⚠️ 以下所有内容总结都来自于 大语言模型的能力,如有错误,仅供参考,谨慎使用
🔴 请注意:千万不要用于严肃的学术场景,只能用于论文阅读前的初筛!
💗 如果您觉得我们的项目对您有帮助 ChatPaperFree ,还请您给我们一些鼓励!⭐️ HuggingFace免费体验
2025-05-01 更新
Fine Grain Classification: Connecting Meta using Cross-Contrastive pre-training
Authors:Sumit Mamtani, Yash Thesia
Fine-grained visual classification aims to recognize objects belonging to multiple subordinate categories within a super-category. However, this remains a challenging problem, as appearance information alone is often insufficient to accurately differentiate between fine-grained visual categories. To address this, we propose a novel and unified framework that leverages meta-information to assist fine-grained identification. We tackle the joint learning of visual and meta-information through cross-contrastive pre-training. In the first stage, we employ three encoders for images, text, and meta-information, aligning their projected embeddings to achieve better representations. We then fine-tune the image and meta-information encoders for the classification task. Experiments on the NABirds dataset demonstrate that our framework effectively utilizes meta-information to enhance fine-grained recognition performance. With the addition of meta-information, our framework surpasses the current baseline on NABirds by 7.83%. Furthermore, it achieves an accuracy of 84.44% on the NABirds dataset, outperforming many existing state-of-the-art approaches that utilize meta-information.
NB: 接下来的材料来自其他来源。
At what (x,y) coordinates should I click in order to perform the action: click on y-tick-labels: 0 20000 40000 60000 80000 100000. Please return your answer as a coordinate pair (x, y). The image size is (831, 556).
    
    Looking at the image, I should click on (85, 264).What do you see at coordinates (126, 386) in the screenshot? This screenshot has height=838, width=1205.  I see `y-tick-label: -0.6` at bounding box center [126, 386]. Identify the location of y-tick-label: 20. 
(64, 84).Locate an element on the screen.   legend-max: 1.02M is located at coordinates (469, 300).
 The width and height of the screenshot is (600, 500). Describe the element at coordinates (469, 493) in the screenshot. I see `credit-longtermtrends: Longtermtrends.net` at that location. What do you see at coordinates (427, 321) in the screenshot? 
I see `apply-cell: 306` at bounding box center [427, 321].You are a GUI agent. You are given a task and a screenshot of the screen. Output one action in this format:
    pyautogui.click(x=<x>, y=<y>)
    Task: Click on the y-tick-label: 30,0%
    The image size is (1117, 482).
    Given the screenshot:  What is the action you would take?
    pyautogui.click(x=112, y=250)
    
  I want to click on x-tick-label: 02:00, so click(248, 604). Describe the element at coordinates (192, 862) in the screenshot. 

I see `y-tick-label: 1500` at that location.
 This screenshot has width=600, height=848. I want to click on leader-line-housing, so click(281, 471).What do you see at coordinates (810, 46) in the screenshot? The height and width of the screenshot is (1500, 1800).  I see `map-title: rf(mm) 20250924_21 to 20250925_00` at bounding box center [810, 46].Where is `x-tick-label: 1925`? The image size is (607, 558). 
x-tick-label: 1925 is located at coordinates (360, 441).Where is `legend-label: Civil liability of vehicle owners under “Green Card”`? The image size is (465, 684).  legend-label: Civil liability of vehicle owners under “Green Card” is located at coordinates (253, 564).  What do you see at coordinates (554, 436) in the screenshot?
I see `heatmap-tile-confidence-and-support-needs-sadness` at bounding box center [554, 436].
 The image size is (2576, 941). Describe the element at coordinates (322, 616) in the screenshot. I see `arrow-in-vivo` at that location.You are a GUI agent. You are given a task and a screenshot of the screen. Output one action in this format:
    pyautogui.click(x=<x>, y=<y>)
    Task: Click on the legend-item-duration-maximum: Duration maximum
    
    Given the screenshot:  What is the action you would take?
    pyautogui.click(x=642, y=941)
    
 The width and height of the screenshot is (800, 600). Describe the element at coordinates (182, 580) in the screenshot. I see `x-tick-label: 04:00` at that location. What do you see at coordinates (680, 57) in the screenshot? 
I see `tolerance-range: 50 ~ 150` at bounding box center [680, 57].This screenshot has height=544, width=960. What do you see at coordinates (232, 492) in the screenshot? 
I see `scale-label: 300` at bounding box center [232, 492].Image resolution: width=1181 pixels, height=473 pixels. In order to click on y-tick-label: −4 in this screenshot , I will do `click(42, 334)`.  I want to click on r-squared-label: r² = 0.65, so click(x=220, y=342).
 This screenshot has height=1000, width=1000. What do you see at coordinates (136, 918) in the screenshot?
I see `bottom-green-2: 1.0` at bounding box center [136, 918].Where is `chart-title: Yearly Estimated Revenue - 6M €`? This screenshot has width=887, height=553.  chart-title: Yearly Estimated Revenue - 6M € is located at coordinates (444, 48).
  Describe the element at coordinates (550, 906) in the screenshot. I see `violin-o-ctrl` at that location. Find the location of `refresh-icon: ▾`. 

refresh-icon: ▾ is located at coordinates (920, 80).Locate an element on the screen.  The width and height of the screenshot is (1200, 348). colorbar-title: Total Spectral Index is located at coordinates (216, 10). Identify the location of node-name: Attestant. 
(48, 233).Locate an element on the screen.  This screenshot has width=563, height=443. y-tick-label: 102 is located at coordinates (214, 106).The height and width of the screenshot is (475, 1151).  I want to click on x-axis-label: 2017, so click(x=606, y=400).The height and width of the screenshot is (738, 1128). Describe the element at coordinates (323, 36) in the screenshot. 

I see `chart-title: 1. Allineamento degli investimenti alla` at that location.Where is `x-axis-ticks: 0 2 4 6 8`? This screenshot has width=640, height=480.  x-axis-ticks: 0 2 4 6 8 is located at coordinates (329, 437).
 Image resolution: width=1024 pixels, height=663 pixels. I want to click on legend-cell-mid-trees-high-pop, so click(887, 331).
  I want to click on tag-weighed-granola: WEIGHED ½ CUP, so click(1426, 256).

细粒度视觉分类旨在识别属于超类别内多个子类别的对象。然而,这仍然是一个具有挑战性的问题,因为仅依靠外观信息往往不足以准确区分细粒度视觉类别。为了解决这一问题,我们提出了一个利用元信息辅助细粒度识别的全新统一框架。我们通过跨对比预训练来解决视觉和元信息的联合学习问题。在第一阶段,我们使用三个编码器分别处理图像、文本和元信息,通过对齐它们的投影嵌入来实现更好的表示。然后,我们对图像和元信息编码器进行微调,以完成分类任务。在NABirds数据集上的实验表明,我们的框架有效地利用了元信息来提高细粒度识别性能。通过添加元信息,我们的框架在NABirds上的表现超过了当前基线7.83%。此外,在NABirds数据集上,它达到了84.44%的准确率,超越了许多利用元信息的现有最先进的方法。
论文及项目相关链接
PDF 9 pages, 4 figures. Submitted to arXiv
Summary
该文本提出了一种利用元信息辅助精细粒度识别的统一框架,通过跨对比预训练联合学习视觉和元信息。该框架使用图像、文本和元信息三个编码器,对齐它们的投影嵌入以实现更好的表示,然后对图像和元信息编码器进行微调以进行分类任务。在NABirds数据集上的实验表明,该框架利用元信息有效提高了精细粒度识别的性能,超越了当前基线7.83%,并实现了84.44%的准确率,超越了许多现有的先进方法。
Key Takeaways
- 文本提出了一种新的统一框架,利用元信息辅助精细粒度识别。
- 该框架通过跨对比预训练联合学习视觉和元信息。
- 使用了图像、文本和元信息三个编码器,并进行了投影嵌入对齐。
- 通过微调图像和元信息编码器,实现了更好的分类性能。
- 在NABirds数据集上的实验结果表明,该框架利用元信息提高了精细粒度识别的准确率。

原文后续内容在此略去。